Your goal: Skip the pictures. Return exactly the lines from the one containing "Screen dimensions: 719x405" through the end of the entries below.

Data for the task:
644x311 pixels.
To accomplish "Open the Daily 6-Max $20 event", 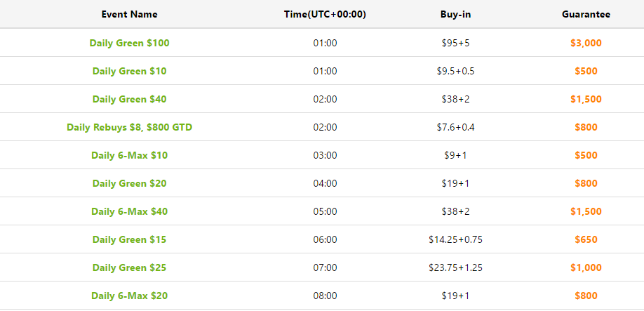I will tap(129, 296).
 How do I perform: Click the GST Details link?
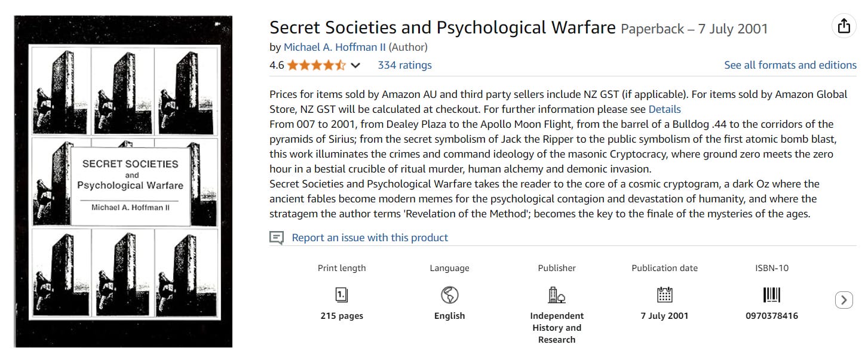[664, 109]
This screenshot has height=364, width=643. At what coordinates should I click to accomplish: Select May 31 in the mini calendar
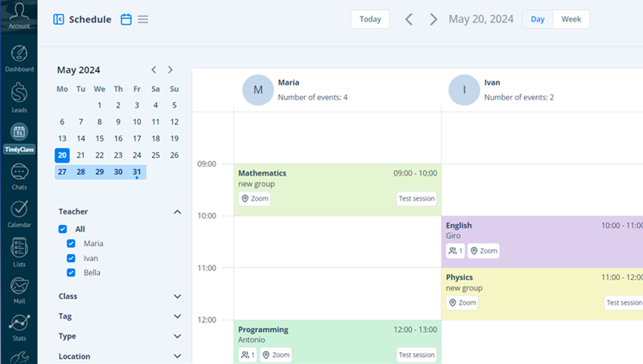click(x=136, y=172)
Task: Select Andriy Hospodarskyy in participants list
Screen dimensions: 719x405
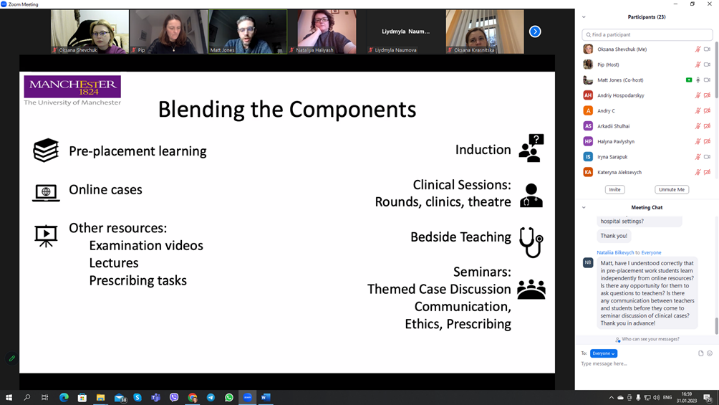Action: click(x=620, y=95)
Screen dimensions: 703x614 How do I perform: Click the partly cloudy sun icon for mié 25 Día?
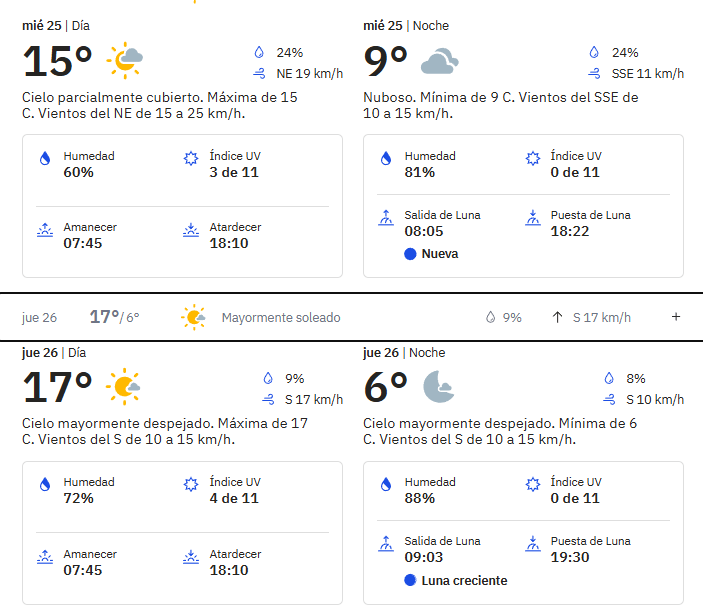coord(125,60)
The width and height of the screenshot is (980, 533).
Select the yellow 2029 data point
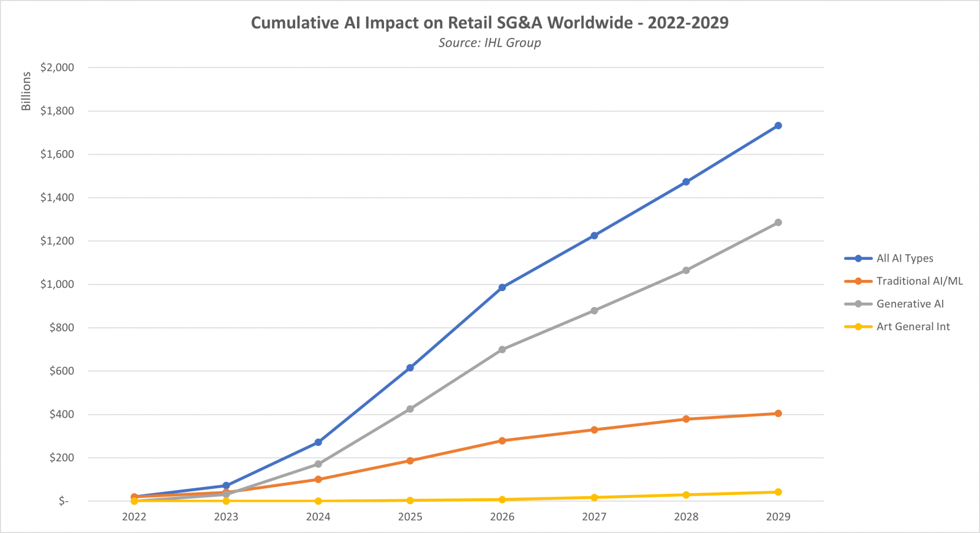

Written solution:
Screen dimensions: 719x405
Action: click(x=620, y=95)
Screen dimensions: 703x614 How do I perform: Click the partly cloudy sun icon for mié 25 Día?
coord(125,60)
The width and height of the screenshot is (980, 533).
Select the yellow 2029 data point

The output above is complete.